14/07/13

há muitas maneiras de ser valente. umas enchem mais o olho, outras são mais úteis.


Julgo resultar meridianamente claro, do que tenho escrito, o apreço que me (não) merece o actual Presidente da República, bem como a falta de sentido que vejo na forma como veio pôr a marinar o governo e lançar, em termos um tanto obscuros, a ideia de um pacto a médio prazo.
Contudo, dada a excepcional gravidade da situação do país (e da Europa) e o estado de desesperança em que tantos de nós portugueses nos encontramos, acho que o Partido Socialista fez bem em aceitar o incómodo de se sentar à mesa das negociações com os líderes irresponsáveis do PSD e do CDS, que nas últimas semanas levaram ao cúmulo as suas demonstrações de impreparação para governarem o que quer que seja. Não se pode perder nenhuma oportunidade de levar o país para um rumo mais conforme ao que necessitamos.
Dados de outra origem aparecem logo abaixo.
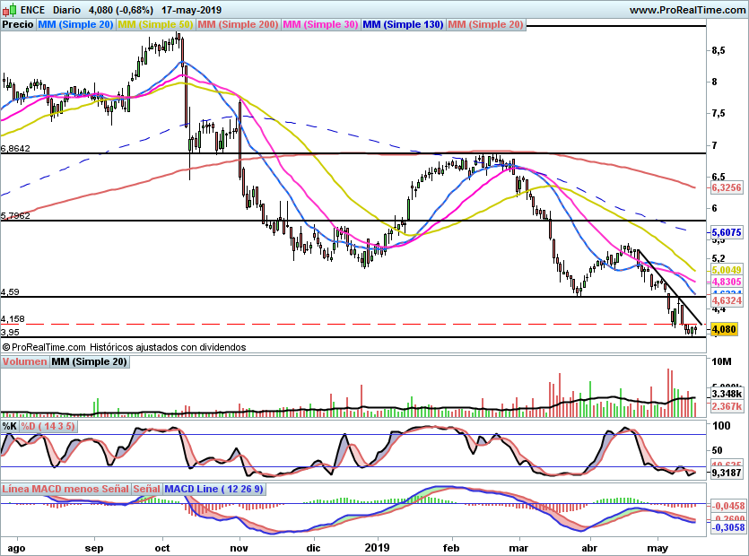The image size is (749, 556).
Task: Open the www.ProRealTime.com link at top right
Action: [687, 10]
O PS, note-se, teve a correctíssima posição política de exigir que essas negociações incluíssem todos os partidos com assento parlamentar, recusando assim uma das graves entorses da abordagem de Cavaco Silva, que reservava o assunto à direita coligada e ao PS. Foi muito importante, por parte do PS, ter dado esse sinal claro de não estar entregue a uma visão restrita dos protagonistas que o país precisa para enfrentar este grave momento.
Infelizmente, parece que o PCP e o BE vieram recusar-se e entrar nesse processo negocial. A táctica política continua a sobrepor-se à necessidade de criar condições para uma discussão séria acerca de como chegámos aqui e de como daqui haveremos de sair. Lamento, porque tenho defendido, contra ventos e marés, que o PS deve esforçar-se arduamente para que o PCP e o BE tenham um verdadeiro papel no debate da governação. Só que, contra a preguiça intelectual e política de quem acha mais cómodo ficar de fora, sem ir à luta de tentar que algumas das suas ideias-chave possam fazer vencimento - o que se pode fazer? A posição do PCP e do BE será até mais cómoda: tanta coragem que se quer demonstrar só por recusar aparecer! Mais difícil é ir ao exercício da negociação: claro que partindo de posições divergentes, caso contrário nem seria uma negociação - mas não fugindo à exigência democrática de voltar a colocar as suas propostas em cima da mesa.
Fica assim claro que aplaudo o PS por ter aceite o repto de negociar: e deixo-o escrito por saber que é um risco ser visto em más companhias. Só espero que marque bem as suas "linhas vermelhas" e não se deixe envolver no mero tacticismo que a direita, hoje mais do que nunca, está a mostrar sem pudor.

2 comentários:

Sofia Loureiro dos Santos disse...

Mais uma vez de acordo, com um ou dois senãos:
1. A proposta de Cavaco não me parece assim tão esdrúxula, como também já escrevi.
2. O envolvimento do BE e do PCP não fazem sentido apenas porque o compromisso tem a ver com o memorando de entendimento, que esses partidos nem sequer se deram ao trabalho de tentar negociar. Como agora também não aceitam o repto do PS, como nunca aceitarão, enquanto forem estas as lideranças.
Acho mesmo muito importante que o PS aceite este desafio, até para que haja possibilidade de, tal como defende, renegociar o memorando – as tais linhas vermelhas.
É sempre um prazer ler (os seus posts) e ouvir (o programa de ontem na SICn como o André Freire e o Pedro Magalhães) textos e opiniões de quem foge ao mainstream. Obrigada.

Porfirio Silva disse...

Sofia,

O memorando (o original, o tantas vezes revisto, qualquer futura versão) tem tudo a ver com o que se passa e passará em Portugal nos próximos anos. Fugir a discutir o futuro de Portugal por causa de formalidades evanescentes, não posso aceitar.